Two weeks ago, Nina Ormonde, the woman responsible for all the unique occasions at the Beit Elazraki Children’s Home in Netanya, one of four such institutions in Israel run by Emunah, passed away. Among the events she organized was the bar and bat mitzvah celebrations.
Nina would oversee every detail of the elegant annual bar and bat mitzvah, a grand affair attended by a thousand guests. Although actively involved in a multiplicity of charitable works, Nina was Bet Elazraki’s mother and grandmother rolled into one.
“Nina knew every child in our Home by his or her name,” one of the caretakers confides, “and was always asking Yehuda Kohn, the director, what the children needed and what she could do to help.” And help she did, focusing her maternal concern and considerable talents for organization and fund-raising with remarkable results.
Born Nina Raphael in London, the pert, vivacious woman with a quick, intelligent smile, met Mark (Uhrmacher) Ormonde, her husband of nearly 50 years in 1948. He had been on one of the Kindertransport. In 1982, they made aliyah with their three children. Nina immediately began working for Emunah as she had done in England.
When, at the suggestion of a colleague, she visited the children’s home in Netanya, she was appalled at the state of the building. “The living room had no roof,” she related in amazement. “Have you ever seen a building where the central living area has no roof, and children play in the pouring rain?” she asked, and the initial shock still registered on her face. Nina resolved to have the area covered, renovated, and made into a cozy living area. She undertook to raise funds by organizing a gala dinner, and inviting Dr. Josef Burg, her husband’s former teacher, as speaker. The dinner was a success, the necessary funds were raised, and Nina’s dream of a spacious, eventually spectacular atrium where holiday celebrations can take place, became a reality. Other renovation and maintenance projects and fund-raising successes followed.
However, as we said, the bar and bat mitzvah event was her “baby.” Despite its grand scale, there was an individual, loving focus on every girl and boy.
“This is the key to our philosophy,” Yehuda Kohn, director of Bet Elazraki explains. “Emunah’s mission is to give each child a sense of self-worth, to help each child develop his or her full potential. To break the cycle of distress. Emunah’s mission is that the child we take in should be the last child of the family in a children’s home.”
“The children in the Home come from families in distress, where one or both parents, are on drugs, in a mental institution or in prison. Did you know that in Israel there are now third generation children in children’s homes? That means that their grandparents and then their parents were residents in a children’s home. And when they grew up and reached adulthood, they were not capable of establishing functional families. Our aim is to break that vicious cycle, to bring up children who will establish stable families and themselves will be good, supportive parents.”
Besides the children of Bet Elazraki, hundreds of new immigrants in Netanya benefited from Nina Ormonde’s largesse. During the Gulf War when the great wave of immigration from the former USSR was at its height, Nina made it her habit to visit Netanya’s Laniado Hospital to inquire whether the new olim admitted for treatment had transportation to return home. She especially focused on the large number of men undergoing circumcision upon arrival. Do they have a home to return to? Do they have anyone to care for them? Nina organized a group of volunteers to provide the transportation and post-op care.

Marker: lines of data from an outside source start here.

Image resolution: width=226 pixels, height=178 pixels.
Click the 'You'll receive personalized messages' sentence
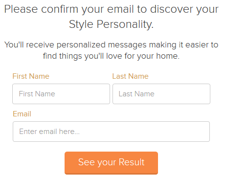pyautogui.click(x=111, y=45)
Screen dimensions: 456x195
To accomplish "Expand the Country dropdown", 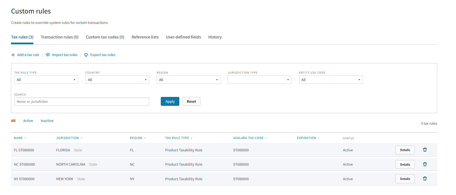I will pyautogui.click(x=117, y=80).
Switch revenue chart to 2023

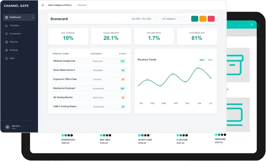[x=210, y=60]
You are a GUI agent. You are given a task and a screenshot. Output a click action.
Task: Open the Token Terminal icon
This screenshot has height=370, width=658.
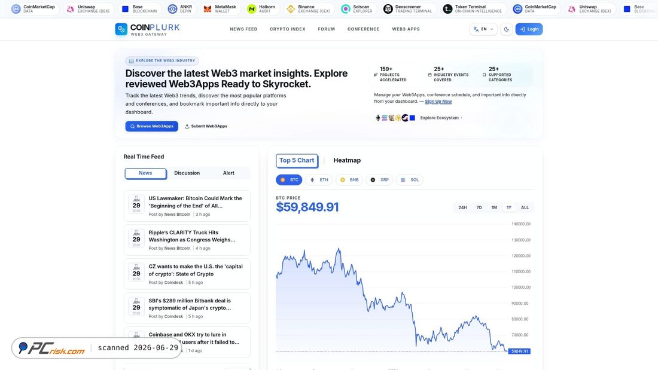(x=448, y=9)
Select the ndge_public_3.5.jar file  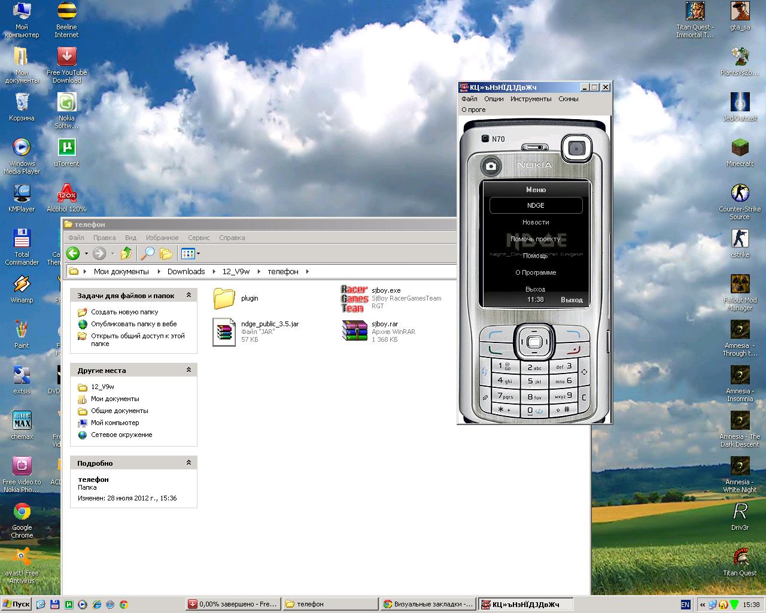click(224, 332)
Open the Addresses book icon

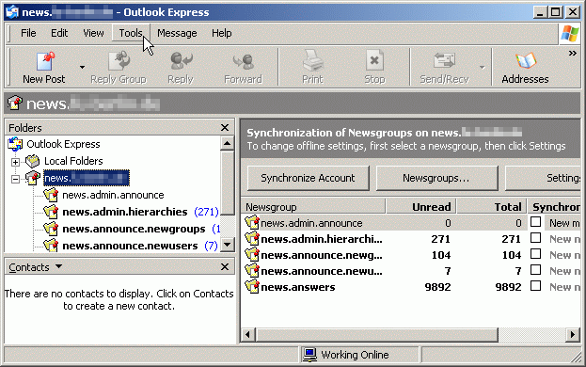(526, 61)
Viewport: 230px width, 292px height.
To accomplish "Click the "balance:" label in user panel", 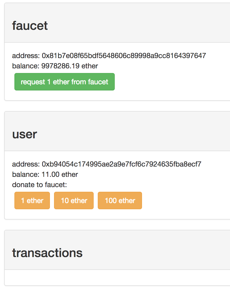I will tap(26, 175).
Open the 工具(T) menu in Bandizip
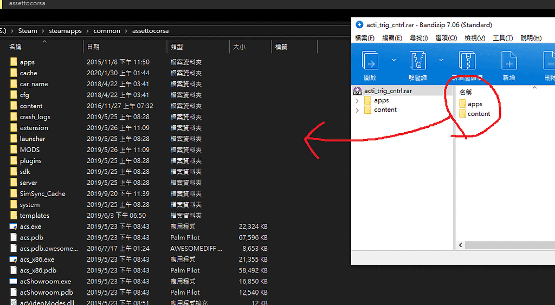 coord(502,38)
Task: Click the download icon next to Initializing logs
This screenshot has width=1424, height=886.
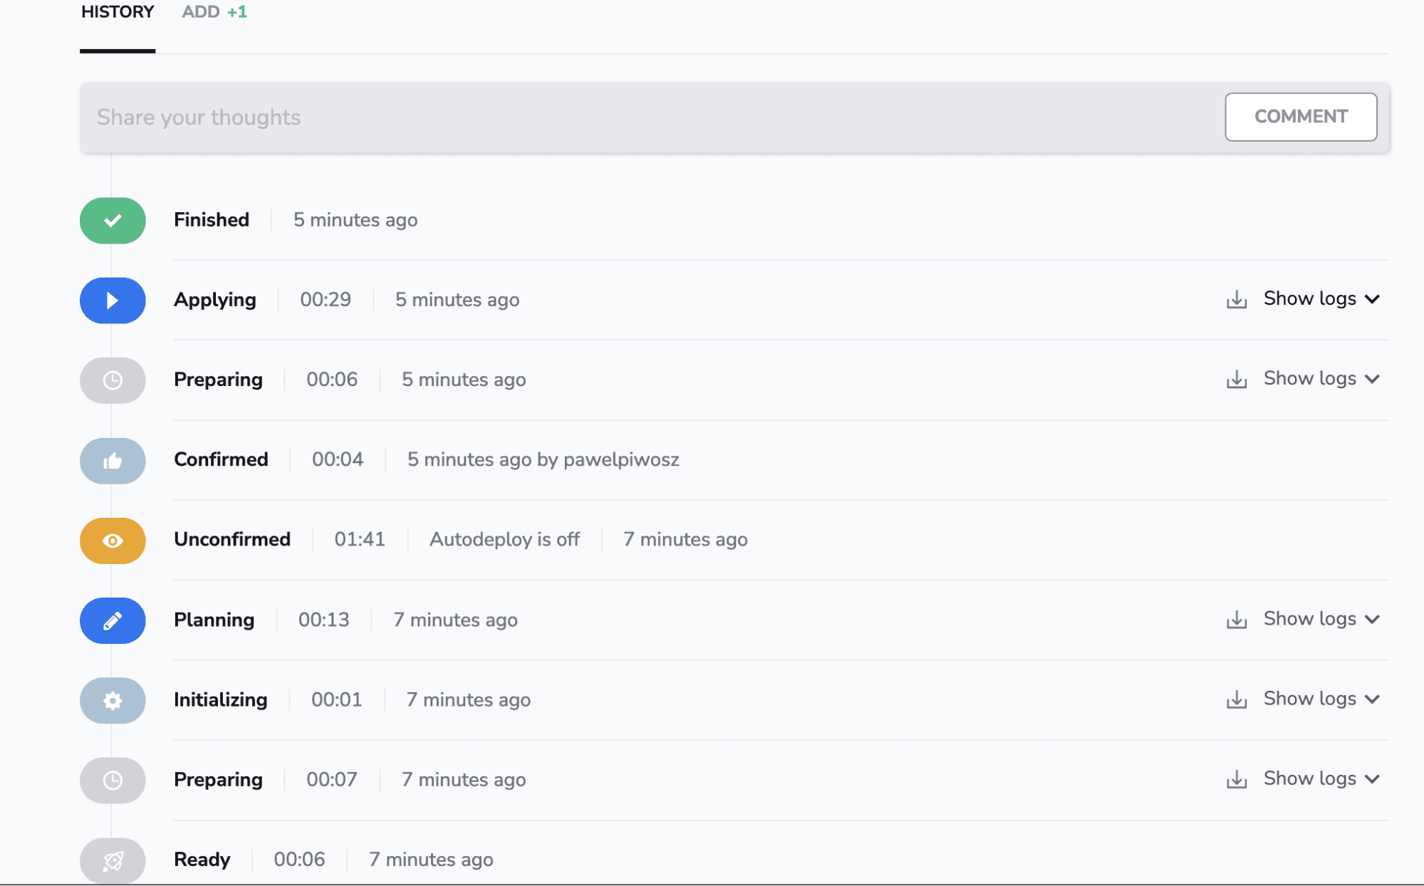Action: pyautogui.click(x=1236, y=699)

Next, Nina and her volunteers started a food parcel project. After obtaining the names of needy immigrants from municipal social workers, and receiving funds from Emunah in Britain, the women purchased the food items and put together the parcels at the local Co-Op, which then would send the parcels out.
When other organizations began doing food parcels, notably Judy and Moshe Shamir’s “This Is My Land” (the subject of a former column), Nina and her friends organized the “Brothers and Sisters’ Club” to help new olim integrate into Israeli society. She supervised the Ulpan classes on Mondays and Tuesdays, and actively participated in the social programs – singing, dancing, conversation on Wednesdays – all parts of Nina’s remarkable routine of dedication.
May her memory become an inspiration for the future.